Han pasado muchos años.
He cargado sobre mi cabeza el agua de muchas lluvias que nos permitieron seguir existiendo.
Me he agachado toda mi vida para permitirle al agua del arroyo que entrara en mi recipiente.
He andado muchos pasos buscando el sustento de mi gente en cada rincón de mi camino.
Y sigo cargando leña seca sobre mi cabeza. Porque, aunque no siempre hay agua, siempre debo encender el fuego. Y alimentarlo con lo que he podido conseguir. Para cocinar en él nuestro alimento de todos los días. Que a veces es suficiente y nos permite quedar satisfechos. Y que otras veces no es sino un resto tibio que nos quedó de un día anterior.
He hablado con la tierra y le he contado mis sueños que a nadie más he podido contar.
He velado por la salud de nuestros animales que se mueven a mi alrededor esperando comida y atención.
He permitido a mi hombre que me amara según su deseo y su voluntad.
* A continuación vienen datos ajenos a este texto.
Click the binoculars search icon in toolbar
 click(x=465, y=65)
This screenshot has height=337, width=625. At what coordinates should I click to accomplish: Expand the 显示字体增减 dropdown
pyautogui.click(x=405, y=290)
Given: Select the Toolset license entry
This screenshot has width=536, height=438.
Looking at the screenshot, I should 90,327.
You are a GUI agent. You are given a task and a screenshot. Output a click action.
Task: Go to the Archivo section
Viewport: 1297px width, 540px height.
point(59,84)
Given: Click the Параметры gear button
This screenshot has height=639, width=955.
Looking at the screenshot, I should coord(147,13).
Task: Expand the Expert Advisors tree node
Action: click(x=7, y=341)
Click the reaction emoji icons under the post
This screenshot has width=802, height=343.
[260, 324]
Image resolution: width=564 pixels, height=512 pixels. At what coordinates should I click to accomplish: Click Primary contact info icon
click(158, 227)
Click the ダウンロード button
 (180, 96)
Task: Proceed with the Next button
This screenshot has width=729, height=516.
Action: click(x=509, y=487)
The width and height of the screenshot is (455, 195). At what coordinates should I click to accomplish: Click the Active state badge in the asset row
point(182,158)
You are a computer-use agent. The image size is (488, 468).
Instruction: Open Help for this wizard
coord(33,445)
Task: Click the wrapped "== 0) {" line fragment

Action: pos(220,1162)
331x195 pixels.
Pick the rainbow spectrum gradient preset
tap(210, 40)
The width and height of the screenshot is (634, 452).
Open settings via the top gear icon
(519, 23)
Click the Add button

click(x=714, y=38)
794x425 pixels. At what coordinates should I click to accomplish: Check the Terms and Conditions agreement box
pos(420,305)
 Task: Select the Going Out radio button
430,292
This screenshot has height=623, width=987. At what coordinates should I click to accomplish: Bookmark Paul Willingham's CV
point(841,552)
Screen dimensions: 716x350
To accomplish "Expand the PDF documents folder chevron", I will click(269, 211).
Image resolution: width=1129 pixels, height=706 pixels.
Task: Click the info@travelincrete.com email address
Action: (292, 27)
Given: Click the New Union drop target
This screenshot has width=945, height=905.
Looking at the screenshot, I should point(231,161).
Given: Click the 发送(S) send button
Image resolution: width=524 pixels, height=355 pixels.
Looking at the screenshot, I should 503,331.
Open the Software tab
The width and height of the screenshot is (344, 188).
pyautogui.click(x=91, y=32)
He parido a mis hijos junto al fuego abierto de mi hogar o junto a los árboles más viejos del camino.
Se los he mostrado desnudos al sol y a la luna esperando su protección.
Los he alimentado con la leche de mis senos hasta que la leche se agotó. Los he visto crecer y algunas veces también los he visto morir.
No he preguntado razones porque sé que no puedo hacerlo.
Y ha pasado el tiempo, despacio o deprisa. Un día siempre nuevo ha renovado a un día viejo que ya murió.
Y yo, juntando mis pies y mis manos, he aflojado el ritmo de mis pasos, lo he acompasado al devenir de las cosas pequeñas que ahora reinan en mi cabeza.
Y, por un pequeño agujero que dejé abierto en el horizonte, sigo esperando a que llegue el momento de poder salir.